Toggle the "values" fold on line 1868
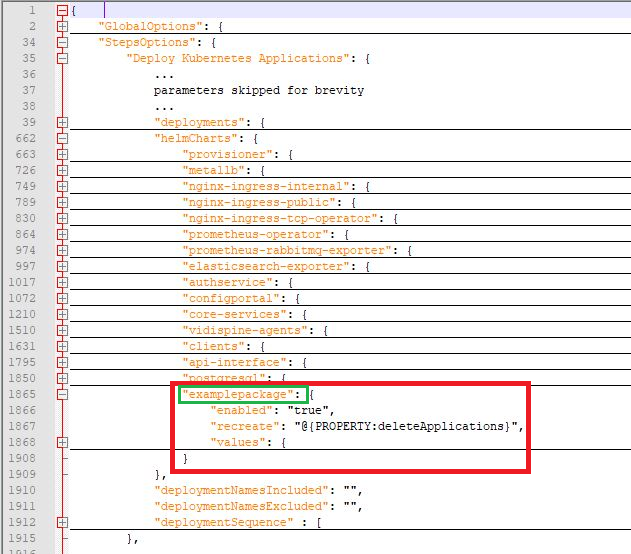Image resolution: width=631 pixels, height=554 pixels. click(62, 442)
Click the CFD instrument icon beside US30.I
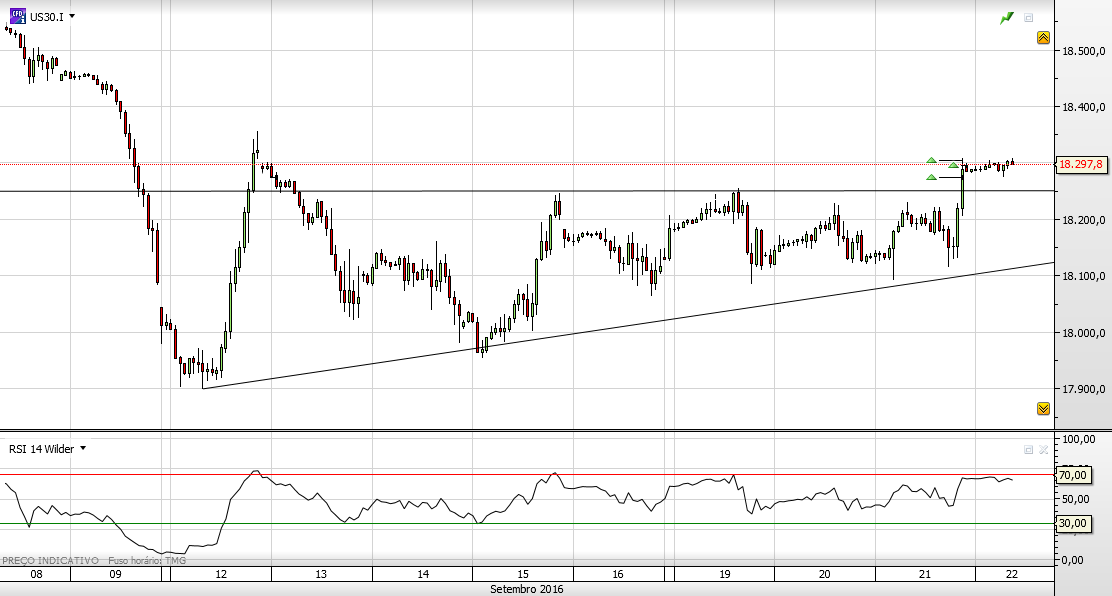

──────────────────────────────

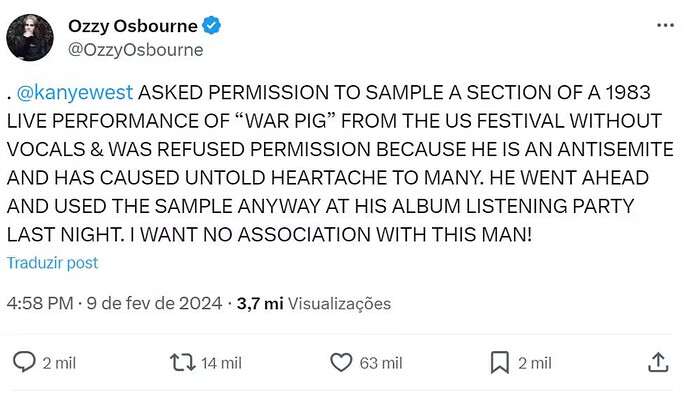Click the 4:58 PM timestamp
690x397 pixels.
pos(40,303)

──────────────────────────────

About this task:
In the data above, the stretch from the line with "on line 1868" through the line with "Click the CFD instrument icon beside US30.I" is to be returned exactly, minus any pictures.

Response to this task:
Toggle the "values" fold on line 1868
Image resolution: width=631 pixels, height=554 pixels. click(62, 442)
Click the CFD instrument icon beside US30.I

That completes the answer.